Al inicio, los chicos reconocen que sintieron una mayor valoración de lo que realizaban en Córdoba. Sin embargo, no se dieron por vencidos y siguieron ensayando y mejorando día a día. “Yo creo que actualmente podemos atribuirnos lo que estamos haciendo musicalmente pero no la convocatoria, porque eso es de Pink Floyd, es su música”, agregó Fernández.

Lo que no pudieron dejar de reconocer, es que a medida que La Winston mejoraba, el público comenzaba a generar más credibilidad a lo que hacían. Hechos que fueron demostrado con la concurrencia de la gente a las distintas presentaciones que fueron realizando.

“La primera vez que llenamos el Girardi, nos explotaban los teléfonos de amigos que querían entrar y ya no había lugares”, expresó Ruartes.

 

Sigue brillando diamante loco

Si bien, con su última presentación en el Cine Teatro Catamarca, La Winston logró su mejor momento musical, acompañado de un gran despliegue escenográfico, no deja de buscar crecer a diario. “Queremos poder seguir creciendo, poder mejorar cada día, poder tocar más seguido”, dijo Yurquina.

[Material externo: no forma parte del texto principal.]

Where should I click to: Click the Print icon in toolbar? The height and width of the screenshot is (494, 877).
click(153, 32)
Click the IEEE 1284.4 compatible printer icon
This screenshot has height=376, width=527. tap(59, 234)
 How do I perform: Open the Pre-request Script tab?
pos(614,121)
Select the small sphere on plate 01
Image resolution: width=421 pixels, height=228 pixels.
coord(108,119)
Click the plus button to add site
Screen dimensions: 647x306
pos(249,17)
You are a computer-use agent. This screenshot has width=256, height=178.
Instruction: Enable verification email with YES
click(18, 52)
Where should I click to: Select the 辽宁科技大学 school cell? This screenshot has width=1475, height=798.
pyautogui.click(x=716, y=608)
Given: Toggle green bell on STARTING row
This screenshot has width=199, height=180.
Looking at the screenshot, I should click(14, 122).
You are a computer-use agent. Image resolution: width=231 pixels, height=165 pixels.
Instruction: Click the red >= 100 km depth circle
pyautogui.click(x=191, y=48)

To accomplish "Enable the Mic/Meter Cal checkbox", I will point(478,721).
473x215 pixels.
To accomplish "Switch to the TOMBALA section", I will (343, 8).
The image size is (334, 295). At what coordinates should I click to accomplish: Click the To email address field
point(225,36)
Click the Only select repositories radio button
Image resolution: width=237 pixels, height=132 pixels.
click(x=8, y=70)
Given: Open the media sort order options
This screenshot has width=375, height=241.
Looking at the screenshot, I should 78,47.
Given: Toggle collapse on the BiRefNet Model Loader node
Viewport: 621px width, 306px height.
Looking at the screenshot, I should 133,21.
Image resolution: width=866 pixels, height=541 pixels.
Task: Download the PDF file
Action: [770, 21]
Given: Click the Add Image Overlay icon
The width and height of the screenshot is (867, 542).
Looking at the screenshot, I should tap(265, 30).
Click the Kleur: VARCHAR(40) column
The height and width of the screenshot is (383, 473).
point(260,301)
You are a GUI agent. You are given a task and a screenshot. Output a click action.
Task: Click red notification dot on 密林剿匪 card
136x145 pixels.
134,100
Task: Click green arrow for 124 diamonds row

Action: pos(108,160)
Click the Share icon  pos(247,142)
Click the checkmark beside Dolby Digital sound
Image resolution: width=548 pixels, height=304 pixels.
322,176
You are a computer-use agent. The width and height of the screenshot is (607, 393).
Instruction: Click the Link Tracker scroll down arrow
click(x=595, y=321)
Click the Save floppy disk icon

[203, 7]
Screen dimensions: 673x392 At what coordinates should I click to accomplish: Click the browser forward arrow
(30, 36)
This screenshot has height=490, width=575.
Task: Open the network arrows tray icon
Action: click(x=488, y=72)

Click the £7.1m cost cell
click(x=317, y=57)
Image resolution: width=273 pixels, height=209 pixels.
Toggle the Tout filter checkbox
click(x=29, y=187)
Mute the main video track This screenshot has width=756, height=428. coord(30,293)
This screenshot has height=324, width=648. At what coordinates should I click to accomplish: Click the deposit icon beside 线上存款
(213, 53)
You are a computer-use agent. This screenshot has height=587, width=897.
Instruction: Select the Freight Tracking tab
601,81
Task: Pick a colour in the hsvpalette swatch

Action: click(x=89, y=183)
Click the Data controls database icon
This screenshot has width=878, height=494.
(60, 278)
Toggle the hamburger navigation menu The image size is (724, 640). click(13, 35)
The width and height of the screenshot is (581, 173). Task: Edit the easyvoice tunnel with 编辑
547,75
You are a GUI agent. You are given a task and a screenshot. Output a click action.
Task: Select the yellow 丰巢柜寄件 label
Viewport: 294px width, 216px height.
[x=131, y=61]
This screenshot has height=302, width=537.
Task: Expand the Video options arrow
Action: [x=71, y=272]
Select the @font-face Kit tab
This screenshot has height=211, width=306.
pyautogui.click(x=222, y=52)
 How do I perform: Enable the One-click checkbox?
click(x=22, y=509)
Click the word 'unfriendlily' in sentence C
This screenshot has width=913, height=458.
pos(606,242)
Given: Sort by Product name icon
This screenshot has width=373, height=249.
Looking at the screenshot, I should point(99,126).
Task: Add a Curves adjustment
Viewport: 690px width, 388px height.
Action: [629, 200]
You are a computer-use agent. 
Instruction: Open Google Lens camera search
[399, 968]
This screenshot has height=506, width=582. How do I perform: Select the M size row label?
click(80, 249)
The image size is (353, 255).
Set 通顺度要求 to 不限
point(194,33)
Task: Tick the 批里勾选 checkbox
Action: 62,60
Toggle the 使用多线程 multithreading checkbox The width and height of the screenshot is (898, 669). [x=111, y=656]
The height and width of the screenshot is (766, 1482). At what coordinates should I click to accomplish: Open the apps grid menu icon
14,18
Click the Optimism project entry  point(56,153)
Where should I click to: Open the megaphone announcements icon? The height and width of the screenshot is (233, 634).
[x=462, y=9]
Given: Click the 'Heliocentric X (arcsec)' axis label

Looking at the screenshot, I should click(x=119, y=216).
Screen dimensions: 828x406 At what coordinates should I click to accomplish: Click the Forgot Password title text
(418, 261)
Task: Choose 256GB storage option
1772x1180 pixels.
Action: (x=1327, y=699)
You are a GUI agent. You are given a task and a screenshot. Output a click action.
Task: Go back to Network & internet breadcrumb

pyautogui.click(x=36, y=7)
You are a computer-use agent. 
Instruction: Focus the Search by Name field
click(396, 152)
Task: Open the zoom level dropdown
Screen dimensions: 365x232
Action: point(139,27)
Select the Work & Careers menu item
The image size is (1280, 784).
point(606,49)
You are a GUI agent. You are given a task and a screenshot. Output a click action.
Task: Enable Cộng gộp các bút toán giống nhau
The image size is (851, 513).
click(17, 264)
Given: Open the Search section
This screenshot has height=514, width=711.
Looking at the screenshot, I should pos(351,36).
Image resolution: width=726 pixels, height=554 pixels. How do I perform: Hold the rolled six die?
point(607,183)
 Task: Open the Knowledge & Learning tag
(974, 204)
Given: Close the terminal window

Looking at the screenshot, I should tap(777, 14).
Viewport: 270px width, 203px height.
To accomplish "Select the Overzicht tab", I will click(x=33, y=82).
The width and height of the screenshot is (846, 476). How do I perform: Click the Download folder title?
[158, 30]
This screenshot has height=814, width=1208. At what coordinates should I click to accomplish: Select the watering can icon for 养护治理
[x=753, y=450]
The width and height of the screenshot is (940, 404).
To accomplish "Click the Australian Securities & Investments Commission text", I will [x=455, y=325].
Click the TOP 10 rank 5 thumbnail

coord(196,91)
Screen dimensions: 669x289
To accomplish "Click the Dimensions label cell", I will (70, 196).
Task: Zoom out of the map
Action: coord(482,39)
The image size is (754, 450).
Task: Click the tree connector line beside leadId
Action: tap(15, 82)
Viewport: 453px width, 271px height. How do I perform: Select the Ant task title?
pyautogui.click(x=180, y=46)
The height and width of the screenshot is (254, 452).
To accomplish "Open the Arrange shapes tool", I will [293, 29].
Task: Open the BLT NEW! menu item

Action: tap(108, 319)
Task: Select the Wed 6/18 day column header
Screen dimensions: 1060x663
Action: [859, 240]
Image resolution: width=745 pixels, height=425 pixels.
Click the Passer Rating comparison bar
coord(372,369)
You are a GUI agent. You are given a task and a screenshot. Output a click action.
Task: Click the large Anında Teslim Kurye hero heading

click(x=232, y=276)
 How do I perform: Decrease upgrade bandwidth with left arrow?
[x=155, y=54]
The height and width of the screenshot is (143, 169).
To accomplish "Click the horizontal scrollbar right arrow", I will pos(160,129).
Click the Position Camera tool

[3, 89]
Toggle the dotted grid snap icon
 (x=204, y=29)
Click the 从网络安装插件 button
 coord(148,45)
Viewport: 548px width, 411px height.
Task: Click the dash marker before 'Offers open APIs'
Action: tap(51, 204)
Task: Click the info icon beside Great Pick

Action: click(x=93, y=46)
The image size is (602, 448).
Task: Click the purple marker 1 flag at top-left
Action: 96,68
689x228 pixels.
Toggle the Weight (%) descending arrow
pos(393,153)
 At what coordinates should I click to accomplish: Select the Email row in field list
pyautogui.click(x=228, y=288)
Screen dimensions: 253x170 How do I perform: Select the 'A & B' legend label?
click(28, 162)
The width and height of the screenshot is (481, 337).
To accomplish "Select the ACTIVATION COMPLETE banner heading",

Núñez por su parte, anheló poder tocar The Wall, con todo el despliegue y producción que significa hacerlo.

Son innumerables los anhelos de este grupo, que logró el respeto y la admiración de sus seguidores, fruto del trabajo y la dedicación constante. Por lo que indudablemente, conseguirán una a una cada meta planteada.